Hi how dose weight decay rate affect learning rate?
From the documentation i got that lr_schedule is created like that and then it is passed to AdamWeightDecay as learning_rate argument
lr_schedule = tf.keras.optimizers.schedules.PolynomialDecay(
initial_learning_rate=init_lr,
decay_steps=num_train_steps - num_warmup_steps,
end_learning_rate=init_lr * min_lr_ratio,
)
it doesn’t use weight decay rate and if I were to plot this schedule i would be just a straight line going from init_lr to end_lr
weight decay rate is used later in AdamWeightDecay class
def _decay_weights_op(self, var, learning_rate, apply_state):
do_decay = self._do_use_weight_decay(var.name)
if do_decay:
return var.assign_sub(
learning_rate * var * apply_state[(var.device, var.dtype.base_dtype)]["weight_decay_rate"],
use_locking=self._use_locking,
)
return tf.no_op()
so is weight_decay_rate just another scalar that scales learning rate for particular training step??
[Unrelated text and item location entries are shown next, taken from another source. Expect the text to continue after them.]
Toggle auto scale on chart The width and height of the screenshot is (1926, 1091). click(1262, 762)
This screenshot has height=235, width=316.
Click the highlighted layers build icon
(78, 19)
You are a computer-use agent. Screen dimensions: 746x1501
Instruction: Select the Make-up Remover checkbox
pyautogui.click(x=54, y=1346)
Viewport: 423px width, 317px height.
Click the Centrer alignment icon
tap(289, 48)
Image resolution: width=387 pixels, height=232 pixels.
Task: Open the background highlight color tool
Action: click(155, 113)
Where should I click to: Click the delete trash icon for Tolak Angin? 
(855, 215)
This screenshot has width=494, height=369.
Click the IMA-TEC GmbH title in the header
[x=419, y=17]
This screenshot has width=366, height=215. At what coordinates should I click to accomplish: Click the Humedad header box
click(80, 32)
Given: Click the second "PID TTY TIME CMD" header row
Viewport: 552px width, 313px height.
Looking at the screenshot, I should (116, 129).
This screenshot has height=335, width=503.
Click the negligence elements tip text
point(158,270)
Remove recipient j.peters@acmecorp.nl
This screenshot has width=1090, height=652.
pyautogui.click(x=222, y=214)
for example if my lr_schedule created by tensorflow would look like this [0.1, 0.09, 0.08, 0.07, 0.06, 0.05, 0.04, 0.03, 0.02, 0.01]
and weight_decay_rate=0.01 then final learning rate would look like this [0.001, 0.0009, 0.0008, 0.0007, 0.0006, 0.0005, 0.0004, 0.0003, 0.0002, 0.0001]
???
Am i getting this right?